A 2 kilomètres avant d’arriver à la première agglomération Balbidjia[187], le sol se relève très légèrement et présente sans transition de beaux groupes d’arbres rassemblés surtout sur les grandes termitières. On doit noter dans ces bosquets voisins des Firkis la prédominance du Tamarinier, du Diospyros, des Capparidées. Je vois aussi apparaître un Acacia voisin de l’Acacia arabica qui se trouve là au point le plus méridional de son aire. Sous ces arbres la terre est couverte d’un frais tapis de graminées nouvelles élevées de 15 centimètres et dont les premières feuilles sont seules épanouies. Notons l’abondance d’un Andropogon très recherché par nos chevaux.

III. — PAYS DES GOULFÉS OU KOULFÉS.

La distance de Balbidjia, à l’agglomération où nous campons le 24 juin chez les Goulfés, est de 15 kilomètres environ. Comme hier nous traversons une succession de plaines basses, de firkis couverts de mares contenant déjà une eau boueuse, de fossés parfois larges de 10 à 15 mètres, remplis de grandes graminées dont le pied baigne déjà dans l’eau.
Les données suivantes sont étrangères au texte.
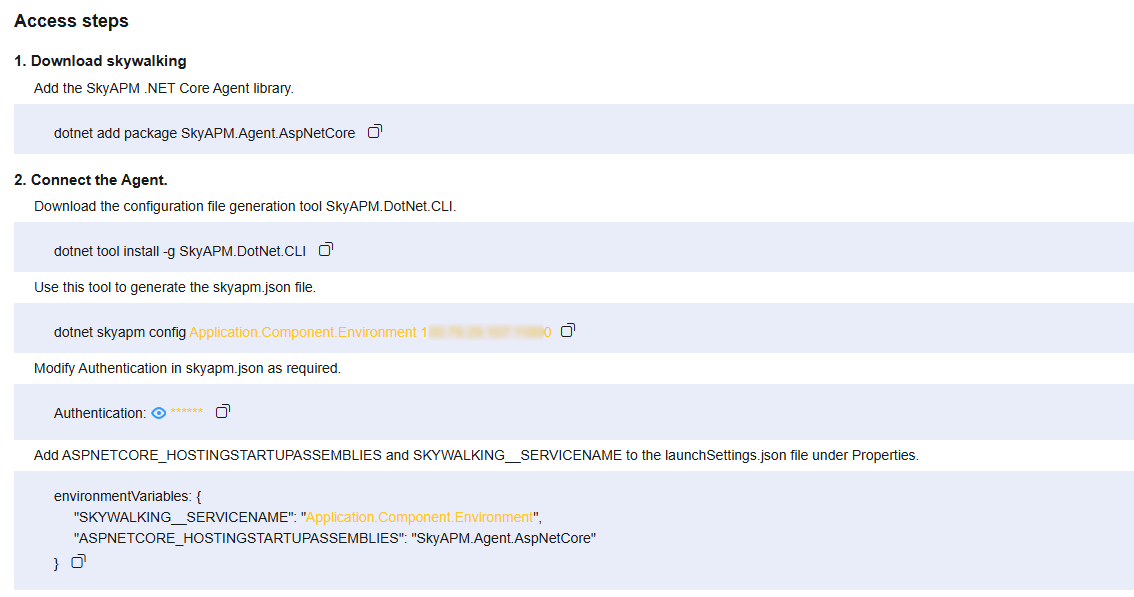Click orange Application.Component.Environment in skyapm config command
Les bords de ces fossés sont parfois bordés par des arbustes en touffes épaisses constituant de fausses galeries.

Une herbe rare saupoudrée de Crinum et d’Acrospira recouvre en ce moment toutes ces plaines. Parfois cependant le sol est presque nu, formé d’une vase brune, épaisse, asséchée, mais sur laquelle l’eau a séjourné peu de temps avant notre passage. Le pied des chevaux enfonce profondément dans cette vase. Les vieilles coquilles d’ampullaires à demi enterrées abondent à la surface, les coquilles d’Anodonte et d’Unio manquent.

Comme partout les grands tumuli construits par les termites limitent les firkis de tous les côtés. Sur leurs pourtours on trouve toujours une flore très variée. La végétation s’est cependant modifiée et rappelle la zone sahelienne signalée au Soudan. L’Acacia voisin de l’Acacia arabica, signalé hier au bord du Bahr Salamat, est devenu commun et il est accompagné de l’Acacia pennata, de divers Capparis, du Balanites ægyptiaca, d’un Zyzyphus, du Caillea dichrostachys, d’une nouvelle espèce de Commiphora. Comme on le voit les plantes épineuses prennent une grande importance. Nous n’avons pas vu pendant toute la marche un seul pied de Butyrospermum ni de Parkia. En revanche les combrétacées (Combretum glutinosum, Terminalia macroptera, Anogeissus abondent.